Results from a new survey
conducted by Rutgers and NYU show that the “vast majority” (88%) of Newark residents want the State to cede control of their school district but they don’t want Mayor Cory Booker to run it either. Residents also want to give principals more authority, award merit pay to deserving teachers, lengthen the school day, and open more charter schools.

Does the Asbury Park Press have a new education writer? Two good editorials this week: today's discusses the backlash from suburban school districts about all the money going to Abbotts, then links that to the lack of respect for the supplements -- money and otherwise -- that special education students deserve. And another one defends Acting Ed Commish Cerf's suggestions to overhaul the teacher certification process particularly in charter schools (those laboratories of innovation) in spite of pushback from NJEA:
“When you start with the premise that you want to eliminate the certification process in charter schools — then that’s absurd,” NJEA spokesman Steve Baker said. “If you were starting a hospital, would you staff it with architects and lawyers and not surgeons?”

Thing is, gifted, results-driven teachers don’t have to be brain surgeons.
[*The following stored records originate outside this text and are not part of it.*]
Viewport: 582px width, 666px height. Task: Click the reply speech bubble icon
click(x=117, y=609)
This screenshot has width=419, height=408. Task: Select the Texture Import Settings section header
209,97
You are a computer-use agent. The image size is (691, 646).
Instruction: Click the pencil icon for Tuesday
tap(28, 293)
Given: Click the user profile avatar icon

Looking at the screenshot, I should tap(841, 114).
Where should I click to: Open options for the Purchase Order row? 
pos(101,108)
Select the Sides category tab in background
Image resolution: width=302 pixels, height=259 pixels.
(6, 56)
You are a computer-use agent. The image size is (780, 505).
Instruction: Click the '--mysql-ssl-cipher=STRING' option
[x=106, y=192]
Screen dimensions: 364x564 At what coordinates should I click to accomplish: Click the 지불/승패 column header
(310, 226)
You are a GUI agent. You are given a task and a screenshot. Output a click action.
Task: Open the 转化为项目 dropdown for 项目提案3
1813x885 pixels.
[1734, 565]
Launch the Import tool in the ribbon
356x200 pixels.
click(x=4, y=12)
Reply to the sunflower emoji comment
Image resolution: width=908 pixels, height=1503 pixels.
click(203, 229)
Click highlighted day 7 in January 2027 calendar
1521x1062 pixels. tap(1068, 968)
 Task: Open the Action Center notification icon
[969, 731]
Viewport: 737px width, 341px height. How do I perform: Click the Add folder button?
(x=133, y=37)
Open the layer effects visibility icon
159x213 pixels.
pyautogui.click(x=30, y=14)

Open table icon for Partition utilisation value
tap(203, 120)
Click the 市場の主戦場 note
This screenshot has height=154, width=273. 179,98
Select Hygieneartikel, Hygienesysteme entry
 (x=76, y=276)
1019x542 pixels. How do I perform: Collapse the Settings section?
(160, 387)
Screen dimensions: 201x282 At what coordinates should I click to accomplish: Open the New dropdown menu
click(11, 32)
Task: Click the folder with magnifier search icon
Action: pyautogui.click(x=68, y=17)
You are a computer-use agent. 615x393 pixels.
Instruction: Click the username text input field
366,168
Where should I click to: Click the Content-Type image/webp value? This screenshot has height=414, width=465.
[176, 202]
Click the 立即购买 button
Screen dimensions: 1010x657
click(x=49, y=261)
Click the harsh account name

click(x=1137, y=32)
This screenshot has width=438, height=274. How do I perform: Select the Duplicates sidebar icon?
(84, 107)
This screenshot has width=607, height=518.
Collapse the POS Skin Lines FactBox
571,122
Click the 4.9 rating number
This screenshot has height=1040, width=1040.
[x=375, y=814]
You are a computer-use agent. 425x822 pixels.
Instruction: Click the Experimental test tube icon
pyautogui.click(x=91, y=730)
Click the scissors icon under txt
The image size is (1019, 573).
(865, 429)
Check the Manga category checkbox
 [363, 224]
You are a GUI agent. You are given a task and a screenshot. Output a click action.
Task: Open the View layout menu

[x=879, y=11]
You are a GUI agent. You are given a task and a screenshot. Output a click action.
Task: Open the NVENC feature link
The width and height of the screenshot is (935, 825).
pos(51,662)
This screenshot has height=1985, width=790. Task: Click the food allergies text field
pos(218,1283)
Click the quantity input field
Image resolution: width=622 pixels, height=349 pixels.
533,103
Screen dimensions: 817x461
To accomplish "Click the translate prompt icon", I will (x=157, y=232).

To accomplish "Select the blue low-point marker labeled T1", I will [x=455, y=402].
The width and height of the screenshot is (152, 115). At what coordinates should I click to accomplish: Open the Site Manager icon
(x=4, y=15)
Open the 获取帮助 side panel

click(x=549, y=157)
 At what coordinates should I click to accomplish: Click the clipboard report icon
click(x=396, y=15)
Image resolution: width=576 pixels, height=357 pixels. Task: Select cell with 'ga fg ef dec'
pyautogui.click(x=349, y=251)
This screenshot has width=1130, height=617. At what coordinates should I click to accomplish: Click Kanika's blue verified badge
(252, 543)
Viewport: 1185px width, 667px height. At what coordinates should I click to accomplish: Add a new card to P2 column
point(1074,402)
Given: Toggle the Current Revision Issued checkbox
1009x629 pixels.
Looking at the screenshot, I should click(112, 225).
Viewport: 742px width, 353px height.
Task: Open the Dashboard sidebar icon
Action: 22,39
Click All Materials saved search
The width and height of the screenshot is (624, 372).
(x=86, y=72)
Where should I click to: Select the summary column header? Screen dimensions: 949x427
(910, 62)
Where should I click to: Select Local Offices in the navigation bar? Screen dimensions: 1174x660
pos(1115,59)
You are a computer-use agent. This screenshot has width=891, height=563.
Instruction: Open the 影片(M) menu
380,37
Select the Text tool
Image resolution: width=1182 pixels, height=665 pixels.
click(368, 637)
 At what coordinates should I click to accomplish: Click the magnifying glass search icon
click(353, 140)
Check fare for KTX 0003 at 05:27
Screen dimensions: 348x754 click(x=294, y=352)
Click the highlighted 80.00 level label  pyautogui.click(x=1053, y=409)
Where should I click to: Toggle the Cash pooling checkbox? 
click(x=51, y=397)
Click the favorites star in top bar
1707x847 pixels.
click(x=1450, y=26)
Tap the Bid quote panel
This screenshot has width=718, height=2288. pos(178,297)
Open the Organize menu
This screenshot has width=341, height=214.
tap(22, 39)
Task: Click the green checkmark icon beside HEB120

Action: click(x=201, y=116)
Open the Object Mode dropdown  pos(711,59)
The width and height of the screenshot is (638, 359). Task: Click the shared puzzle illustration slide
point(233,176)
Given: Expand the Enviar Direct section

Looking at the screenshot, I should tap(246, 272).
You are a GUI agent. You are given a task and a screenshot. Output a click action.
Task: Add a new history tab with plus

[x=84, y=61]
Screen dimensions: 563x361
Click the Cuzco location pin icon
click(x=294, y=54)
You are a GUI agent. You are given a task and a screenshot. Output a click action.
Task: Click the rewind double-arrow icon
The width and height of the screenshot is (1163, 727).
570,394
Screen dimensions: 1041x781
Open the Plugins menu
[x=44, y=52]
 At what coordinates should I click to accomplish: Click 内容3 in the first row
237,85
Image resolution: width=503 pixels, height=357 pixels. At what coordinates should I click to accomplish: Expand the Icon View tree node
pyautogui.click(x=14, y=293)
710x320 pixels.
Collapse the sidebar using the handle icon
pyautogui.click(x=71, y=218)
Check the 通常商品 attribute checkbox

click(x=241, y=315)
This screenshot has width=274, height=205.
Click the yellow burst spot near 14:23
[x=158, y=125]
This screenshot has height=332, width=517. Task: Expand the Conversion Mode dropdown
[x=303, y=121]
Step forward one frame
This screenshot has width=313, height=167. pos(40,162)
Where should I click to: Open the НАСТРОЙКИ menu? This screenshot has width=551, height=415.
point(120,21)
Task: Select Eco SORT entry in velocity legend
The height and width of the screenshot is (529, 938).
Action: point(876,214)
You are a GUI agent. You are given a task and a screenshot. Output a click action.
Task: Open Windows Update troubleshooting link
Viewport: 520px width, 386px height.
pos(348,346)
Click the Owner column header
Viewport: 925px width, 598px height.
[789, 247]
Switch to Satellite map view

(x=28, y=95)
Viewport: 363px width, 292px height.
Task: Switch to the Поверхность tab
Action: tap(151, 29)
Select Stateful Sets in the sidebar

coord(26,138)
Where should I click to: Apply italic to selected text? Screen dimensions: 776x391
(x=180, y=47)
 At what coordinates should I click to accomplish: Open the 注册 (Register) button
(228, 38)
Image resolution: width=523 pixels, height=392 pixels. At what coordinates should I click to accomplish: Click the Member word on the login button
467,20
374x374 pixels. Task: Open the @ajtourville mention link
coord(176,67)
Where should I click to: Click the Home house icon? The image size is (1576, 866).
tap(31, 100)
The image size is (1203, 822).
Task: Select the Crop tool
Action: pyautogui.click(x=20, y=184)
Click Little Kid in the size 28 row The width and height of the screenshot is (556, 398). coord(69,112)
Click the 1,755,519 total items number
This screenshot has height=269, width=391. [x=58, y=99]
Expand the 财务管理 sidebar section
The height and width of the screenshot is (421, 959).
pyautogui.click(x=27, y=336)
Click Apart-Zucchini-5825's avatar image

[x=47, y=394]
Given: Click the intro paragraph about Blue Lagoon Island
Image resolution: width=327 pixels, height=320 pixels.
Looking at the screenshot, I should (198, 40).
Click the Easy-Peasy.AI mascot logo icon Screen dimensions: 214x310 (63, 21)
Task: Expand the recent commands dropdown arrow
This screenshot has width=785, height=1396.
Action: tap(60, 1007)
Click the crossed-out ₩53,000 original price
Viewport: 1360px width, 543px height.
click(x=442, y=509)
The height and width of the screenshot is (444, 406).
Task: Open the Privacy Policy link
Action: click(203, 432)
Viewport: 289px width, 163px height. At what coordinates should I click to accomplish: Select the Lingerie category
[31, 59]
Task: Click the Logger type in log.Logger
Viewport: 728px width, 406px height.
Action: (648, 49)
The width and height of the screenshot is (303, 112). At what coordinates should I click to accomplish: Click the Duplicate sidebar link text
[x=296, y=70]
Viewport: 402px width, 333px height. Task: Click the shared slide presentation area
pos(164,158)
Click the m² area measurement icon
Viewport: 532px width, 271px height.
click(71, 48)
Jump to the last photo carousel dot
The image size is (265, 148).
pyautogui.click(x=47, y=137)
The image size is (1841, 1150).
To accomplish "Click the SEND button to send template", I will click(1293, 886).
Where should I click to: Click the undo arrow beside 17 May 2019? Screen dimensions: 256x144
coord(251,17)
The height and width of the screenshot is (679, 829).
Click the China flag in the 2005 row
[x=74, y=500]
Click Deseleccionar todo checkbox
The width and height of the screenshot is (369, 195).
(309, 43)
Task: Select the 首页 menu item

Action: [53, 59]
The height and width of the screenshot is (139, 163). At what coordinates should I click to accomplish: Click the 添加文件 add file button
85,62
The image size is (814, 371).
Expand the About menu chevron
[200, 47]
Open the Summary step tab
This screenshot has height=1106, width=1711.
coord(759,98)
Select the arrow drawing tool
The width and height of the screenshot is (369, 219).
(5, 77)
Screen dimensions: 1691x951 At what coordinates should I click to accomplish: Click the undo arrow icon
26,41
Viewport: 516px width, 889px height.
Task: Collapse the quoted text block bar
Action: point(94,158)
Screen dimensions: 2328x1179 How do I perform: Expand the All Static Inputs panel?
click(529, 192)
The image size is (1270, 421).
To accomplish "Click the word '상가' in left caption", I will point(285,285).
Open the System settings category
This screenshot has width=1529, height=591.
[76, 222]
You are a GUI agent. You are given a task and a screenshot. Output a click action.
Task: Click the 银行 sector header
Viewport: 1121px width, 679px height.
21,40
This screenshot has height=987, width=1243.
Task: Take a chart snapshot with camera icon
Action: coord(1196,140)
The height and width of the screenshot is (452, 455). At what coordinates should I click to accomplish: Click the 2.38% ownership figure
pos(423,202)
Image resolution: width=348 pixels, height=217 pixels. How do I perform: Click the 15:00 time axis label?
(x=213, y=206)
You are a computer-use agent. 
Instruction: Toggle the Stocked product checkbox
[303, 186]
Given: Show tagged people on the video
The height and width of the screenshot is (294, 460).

They have to inspire their students, some of whom may one day be brain surgeons.

Cerf should be given the leeway to revamp the outdated, outmoded teacher certification process, especially in the case of charter schools.
On the other hand, New Jersey Newsroom's latest ed editorials...well, judge for yourself. One, by Salvatore Pizzuro, takes up the argument that no charter schools should be authorized in NJ without a public vote; anyway, charter schools don’t really work. The other defends teacher tenure because it’s “fair and equitable;” other industries would be wise to emulate the same model.

Mayor-Elect Rahm Emanuel of Chicago is pushing for legislation that would tie teacher evaluations to student growth, limit tenure, and lengthen the school day, reports the Wall St. Journal.

And is the NEA tiptoeing up
to approval of of value-added models for teacher evaluations?